The first real ‘netbook’ as we know it today was the Asus Eee PC released during 2007. Asus’s original intention was to market the Eee to emerging markets, but it proved to be surprisingly popular among consumers in the Western world. It weighed only 0. 9kg, had a 7 inch screen and a keyboard 15% smaller than the average laptop. It featured the Linux operating system with a simplified user interface.
Netbooks proved so popular that by the end of 2008 it was already clear that they were going to affect the sales of laptops. More and more manufacturers therefore decided to introduce their own version of the netbook. Looking at the sales figures one can clearly see why: Sales during 2008 was more than thirty times higher than during 2007 and estimated sales figures for 2009 indicates a further of 300% increase over 2008.

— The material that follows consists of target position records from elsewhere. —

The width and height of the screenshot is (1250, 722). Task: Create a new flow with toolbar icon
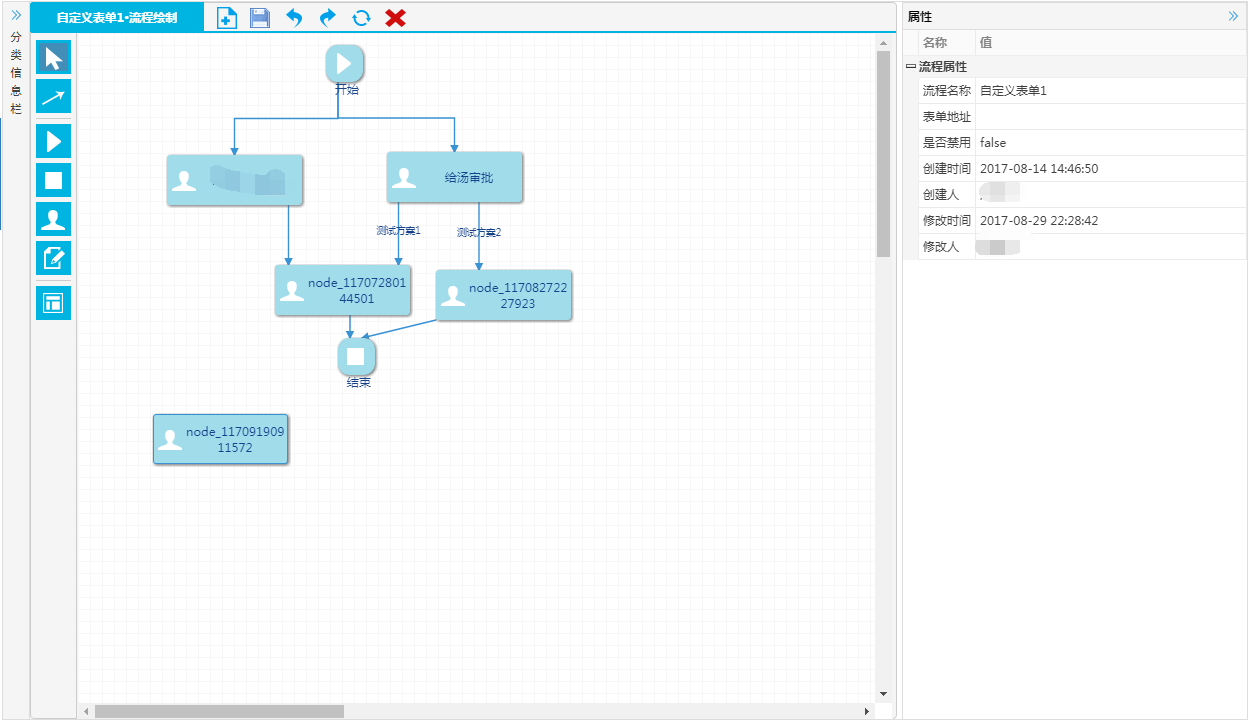[x=227, y=18]
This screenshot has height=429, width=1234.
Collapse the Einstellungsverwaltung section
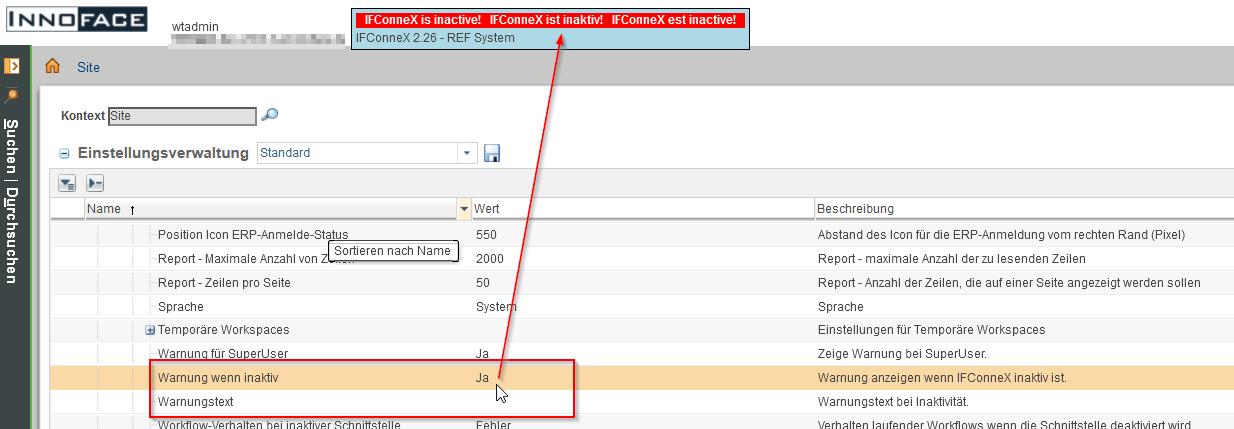(64, 154)
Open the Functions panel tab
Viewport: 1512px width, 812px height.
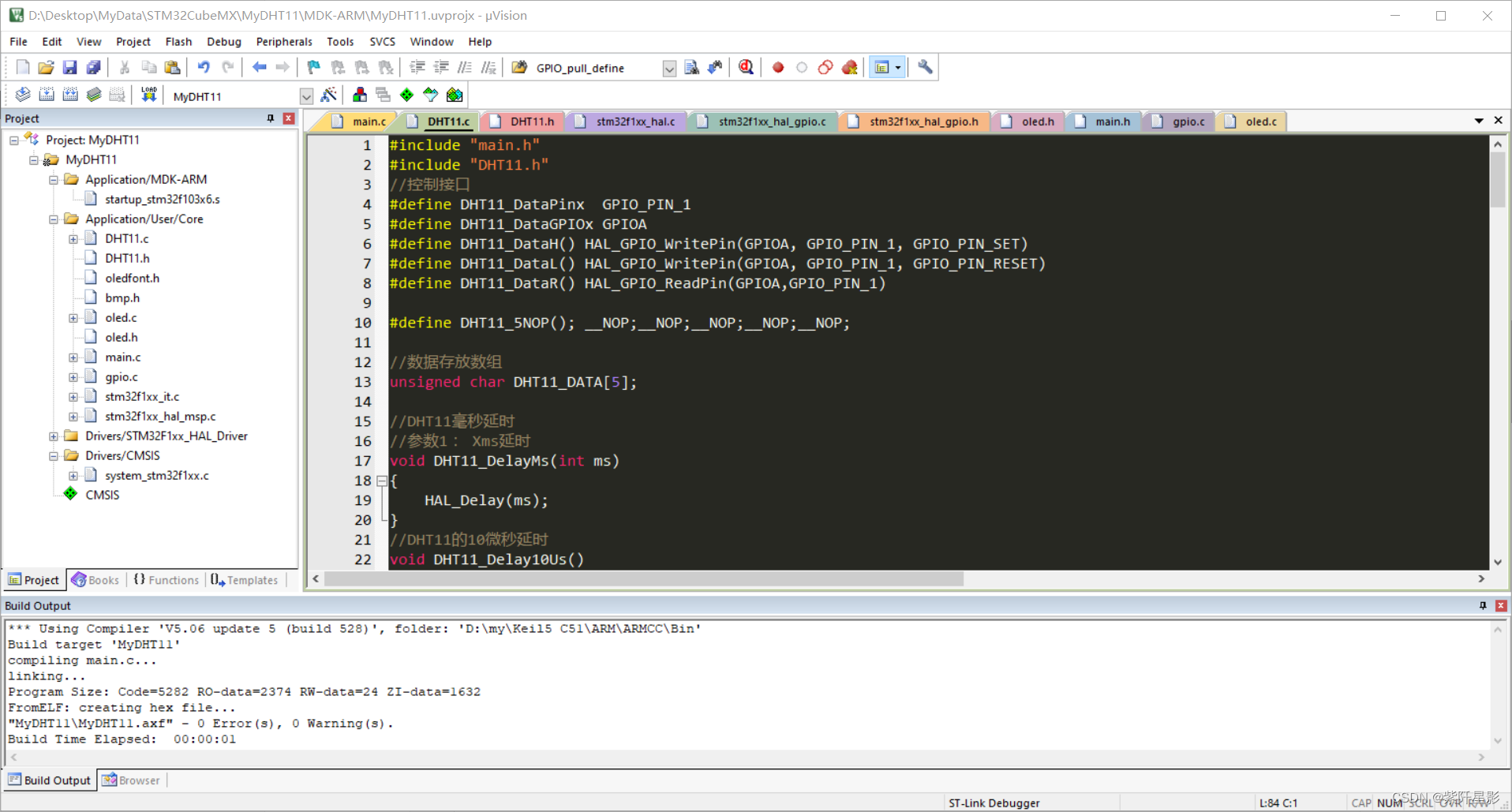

The reasons for the popularity of netbooks are not difficult to understand. A typical netbook of today offers the same computing power that a desktop PC offered in 2001 – but at only 25% of the price. All of them offer Internet access and with the increasing availability of web based College Engineering Projects applications such as spreadsheets and word processors many users don’t even make use of desktop applications any more. Software developers had to react to this new trend and software applications requiring fewer resources, like Google’s Chrome soon started to appear on the market.